Meiosis and syngamy constitute a cycle of sexual reproduction. Fertilization would double the chromosome number of each subsequent generation except that the gametes possess only a haploid complement of DNA. Thus the resultant zygote inherits genetic material from both its father and its mother, in the case of humans, twenty-three chromosomes from each. Sexual reproduction produces offspring that are genetically different from either parent while asexual reproduction produces progeny that are genetically identical to the parent cell. The specific events of sexual reproduction varies from kingdom to kingdom. For example, in most unicellular eukaryotes, the individual cells function directly as gametes. In plants, specific haploid cells are produced by meiosis, these cells then divide by mitosis to form a multicellular haploid phase which further produces eggs and/or sperm. In animals special gamete-producing cells differentiate from the other somatic cells early on in development. Only these cells are able to undergo meiosis to create haploid eggs or sperm.

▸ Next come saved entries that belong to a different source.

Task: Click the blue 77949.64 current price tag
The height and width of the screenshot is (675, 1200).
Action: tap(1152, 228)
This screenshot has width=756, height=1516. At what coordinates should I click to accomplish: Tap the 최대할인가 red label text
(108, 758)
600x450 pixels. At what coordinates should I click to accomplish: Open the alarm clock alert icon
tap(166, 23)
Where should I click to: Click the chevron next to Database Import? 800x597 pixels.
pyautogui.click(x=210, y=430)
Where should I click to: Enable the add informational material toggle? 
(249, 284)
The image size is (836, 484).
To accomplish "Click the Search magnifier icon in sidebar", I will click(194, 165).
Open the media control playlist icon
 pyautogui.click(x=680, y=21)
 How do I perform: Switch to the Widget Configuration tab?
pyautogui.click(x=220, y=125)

Gamete-producing cells differentiate from somatic cells early in development. While they themselves are diploid, their products are haploid as a result of meiosis. Although meiosis and mitosis share many features, including microtubule formation, meiosis is unique for three reasons: synapsis, homologous recombination, and reduction division. During synapsis homologous chromosomes physically pair along their length. In homologous recombination genetic exchange, called crossing over, occurs between the homologues. Reduction division is the two separate rounds of nuclear division that occur in the remainder of the process. In the first division, homologous chromosomes pair, exchange material, and separate. No genetic replication occurs before the second division when the non-identical sister chromatids separate into individual gametes. Each division is composed of prophase, metaphase, anaphase, and telophase, additionally labeled I or II.

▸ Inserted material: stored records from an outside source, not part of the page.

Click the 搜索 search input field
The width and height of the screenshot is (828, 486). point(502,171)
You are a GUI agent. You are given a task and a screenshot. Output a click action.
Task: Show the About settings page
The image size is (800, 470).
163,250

Some of the most important events of meiosis occur during prophase I. The ends of the sister chromatids attach to specific sites on the nuclear envelope. The attachment sites for the two homologues are near one another ensuring that each chromosome associates closely with its homologue. Each gene corresponds with its partner forming the synaptonemal complex. Certain genes are exchanged between homologues, an event called crossing over. The homologues are released from the membrane but remain tightly connected to one another. The homologues line up along the central plate of the cell during metaphase I. Only one face of each centromere is accessible to microtubule attachment, thus each homologue attaches to only one polar spindle fiber. The microtubules shorten at anaphase I and pull the homologues apart to opposite ends of the cell. Each pole ends up with a complete set of haploid chromosomes. Telophase I finishes division I, cytokinesis may or may not occur.


Meiosis II is essentially a mitotic process. During metaphase II, the still connected sister chromatids line up along their new metaphase plate with spindle fibers from each pole attached to each centromere. During anaphase II, the centromeres split and the sister chromatids are drawn to opposite poles. The result is four cells containing a haploid complement of genetic material.